San Vito Jazz festeggia vent’anni di attività con un’edizione speciale, in programma a San Vito al Tagliamento nei quattro sabati del mese di marzo. Il festival, diretto da Flavio Massarutto, celebra il traguardo del ventennale con un cartellone che unisce grandi protagonisti del jazz contemporaneo e progetti originali ideati appositamente per l’occasione. L’edizione numero 20 è stata presentata questa mattina nella Sala Kugy della sede udinese della Regione Friuli Venezia Giulia. All’incontro sono intervenuti, oltre al direttore artistico, l’assessore alla Vitalità del Comune di San Vito al Tagliamento Andrea Bruscia, il presidente dell’Ente Regionale Teatrale del Friuli Venezia Giulia Fabrizio Pitton e il direttore Alberto Bevilacqua.

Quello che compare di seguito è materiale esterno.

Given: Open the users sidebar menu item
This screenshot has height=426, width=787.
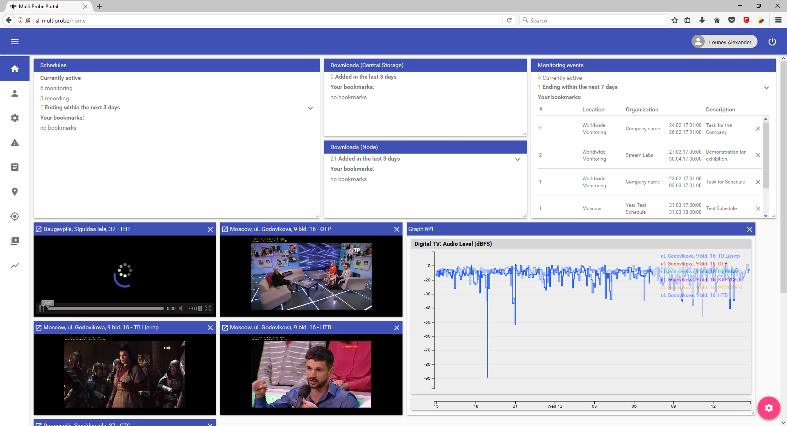Looking at the screenshot, I should [15, 93].
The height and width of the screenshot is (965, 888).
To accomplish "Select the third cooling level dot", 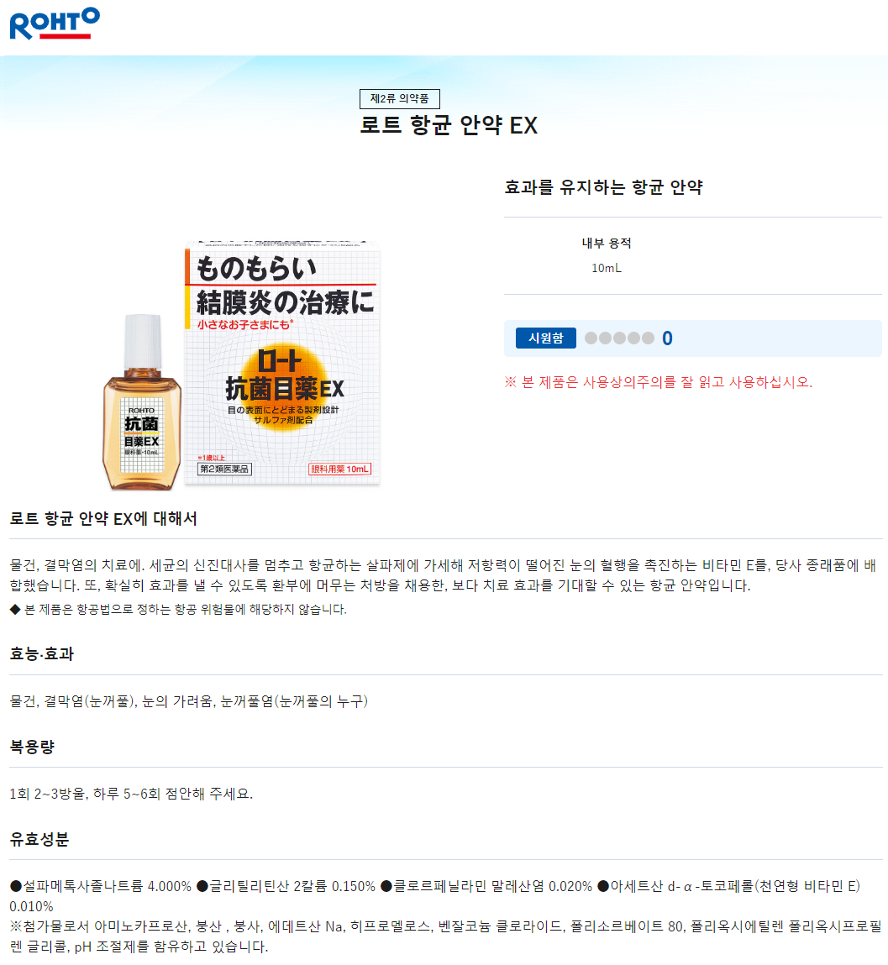I will 619,338.
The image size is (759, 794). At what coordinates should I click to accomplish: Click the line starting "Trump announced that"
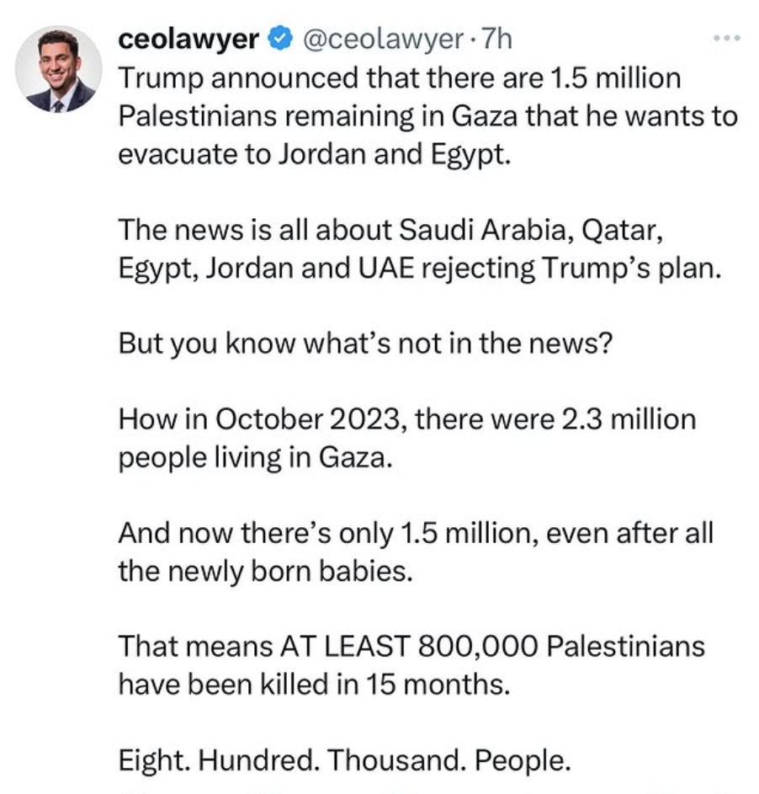pyautogui.click(x=398, y=78)
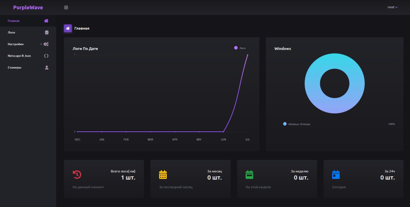Screen dimensions: 410x207
Task: Click the green calendar icon in За неделю card
Action: click(x=249, y=175)
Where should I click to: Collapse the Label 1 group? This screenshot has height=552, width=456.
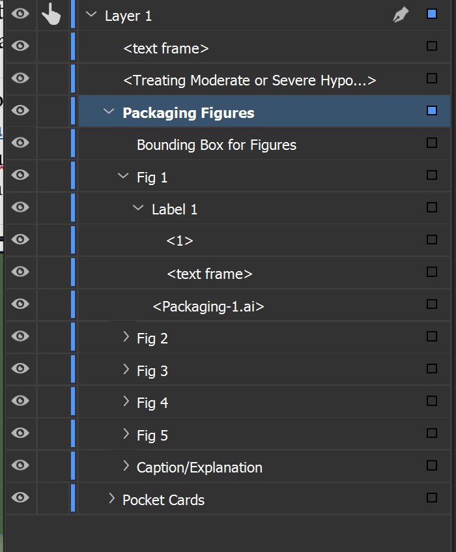coord(137,207)
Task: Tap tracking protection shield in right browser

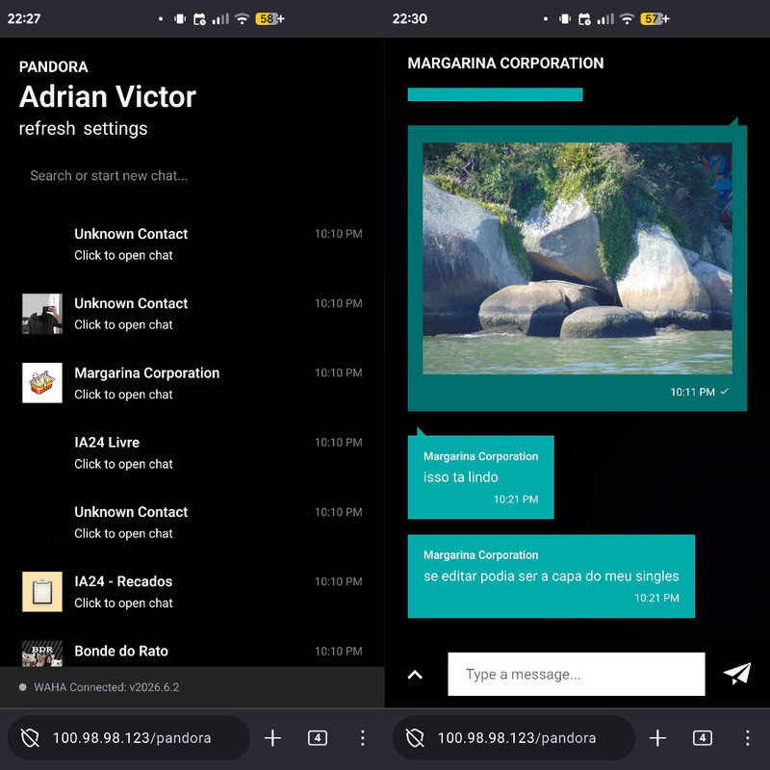Action: coord(415,737)

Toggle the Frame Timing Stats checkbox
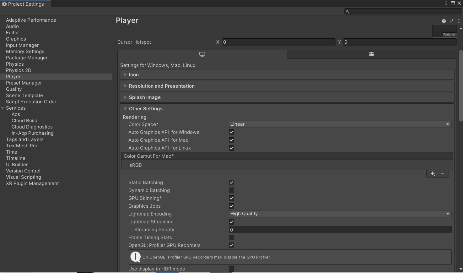(232, 238)
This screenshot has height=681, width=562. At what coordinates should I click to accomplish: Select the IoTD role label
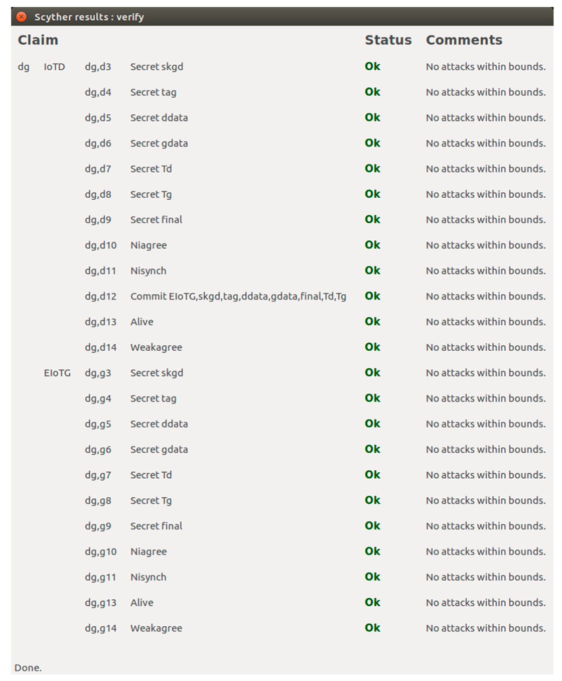tap(54, 67)
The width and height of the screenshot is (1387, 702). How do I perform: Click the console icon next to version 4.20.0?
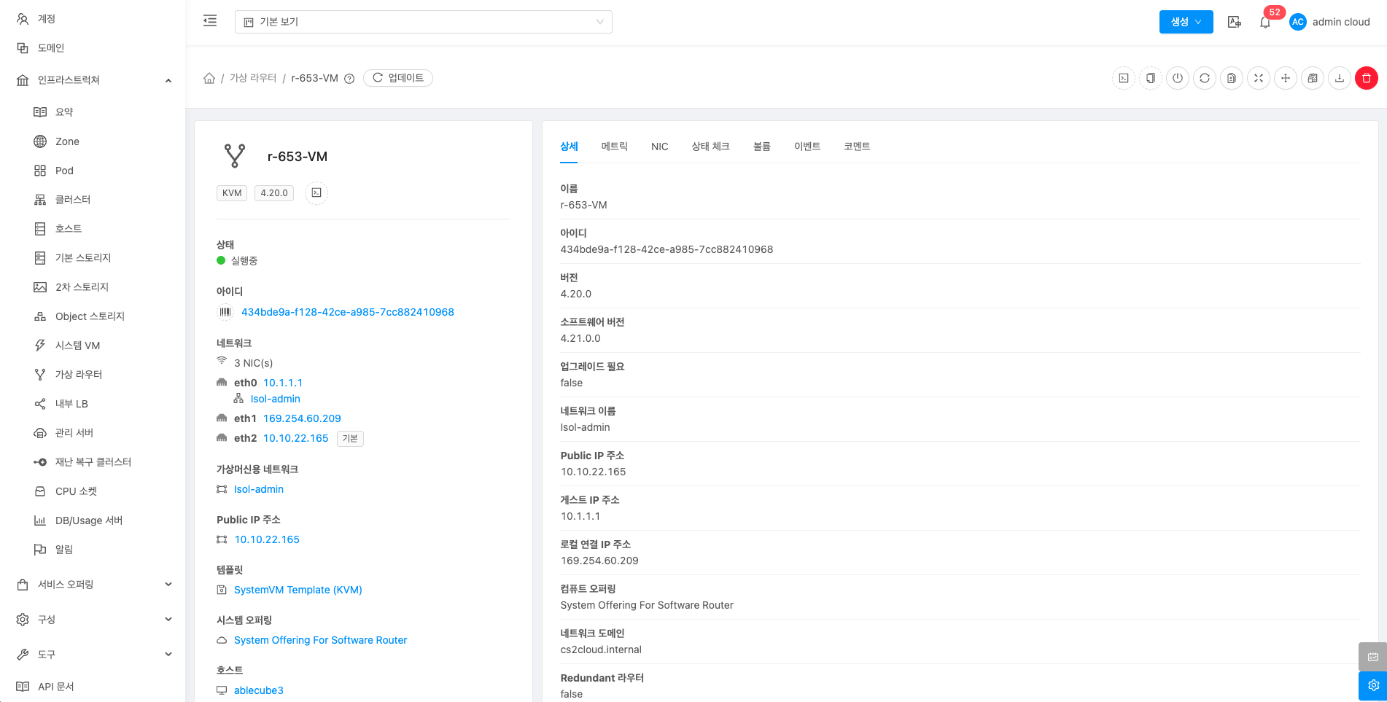tap(316, 193)
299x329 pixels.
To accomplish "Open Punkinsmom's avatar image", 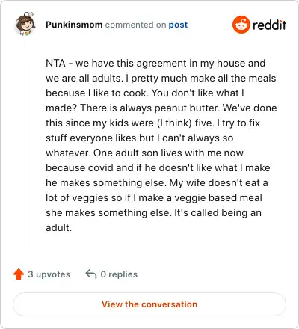I will click(x=25, y=24).
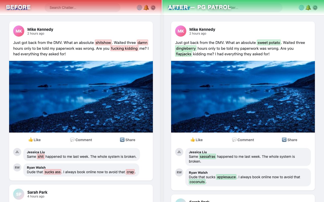
Task: Open settings via the gear icon on BEFORE navbar
Action: click(x=153, y=8)
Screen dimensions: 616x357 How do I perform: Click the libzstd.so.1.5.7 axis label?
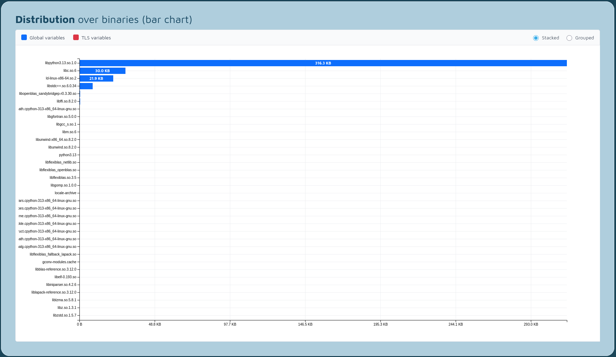point(64,316)

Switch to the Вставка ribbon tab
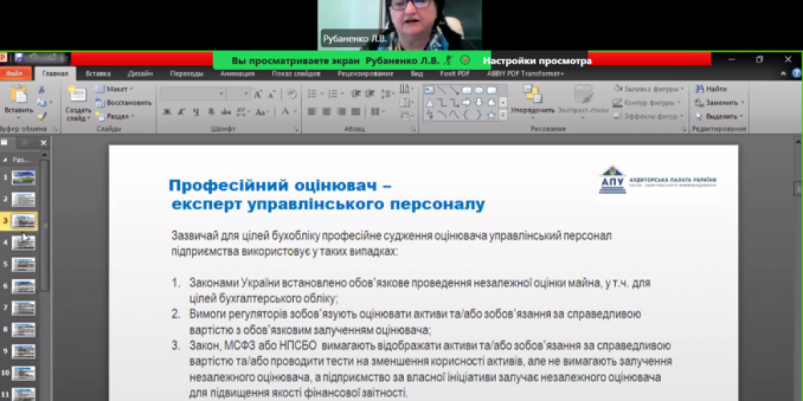98,74
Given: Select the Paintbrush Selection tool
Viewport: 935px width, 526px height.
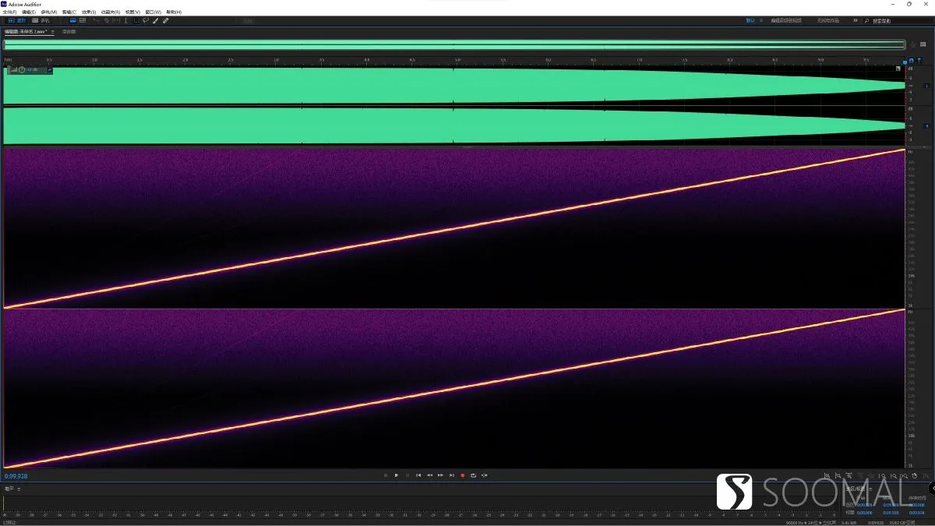Looking at the screenshot, I should (x=155, y=21).
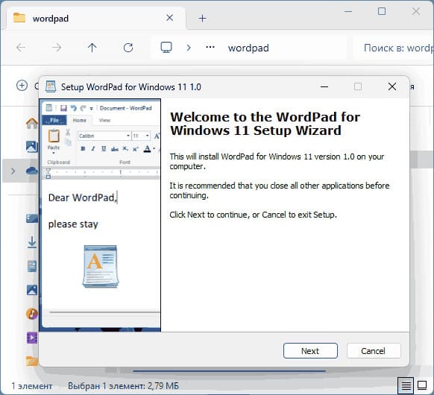Open Downloads in the navigation pane
Viewport: 434px width, 395px height.
32,242
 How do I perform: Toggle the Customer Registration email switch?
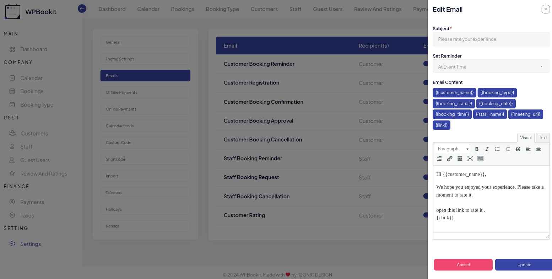[426, 83]
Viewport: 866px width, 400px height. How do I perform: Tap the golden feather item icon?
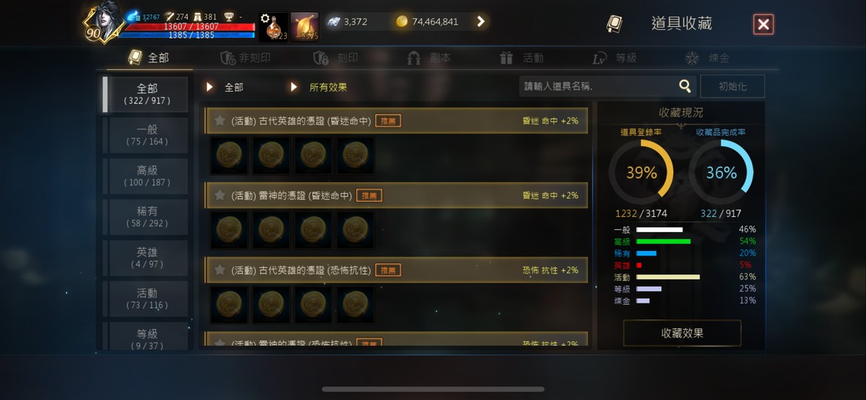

«Come amministrazione comunale – ha dichiarato l’Assessore Bruscia, in apertura dell’incontro – pensiamo che sia nostro compito fare della cultura un vero asset per la comunità. Investire in progetti come San Vito Jazz non significa rivolgersi soltanto agli appassionati del genere, ma affermare il valore della cultura come strumento di dialogo con la cittadinanza e di educazione alla pace. Il jazz, in particolare, è una musica che parla il linguaggio della verità e insegna a confrontarsi con la complessità, non solo musicale ma anche del mondo».

Il Presidente dell’ERT Pitton ha sottolineato come «la missione dell’ERT è promuovere la democrazia culturale sul territorio. In quest’ottica, San Vito Jazz rappresenta uno dei fiori all’occhiello dell’Ente, grazie alla stretta collaborazione con l’amministrazione comunale, che si distingue per l’impegno nel tradurre concretamente i valori di accessibilità e inclusione, sia nelle scelte artistiche sia nell’adeguamento degli spazi teatrali».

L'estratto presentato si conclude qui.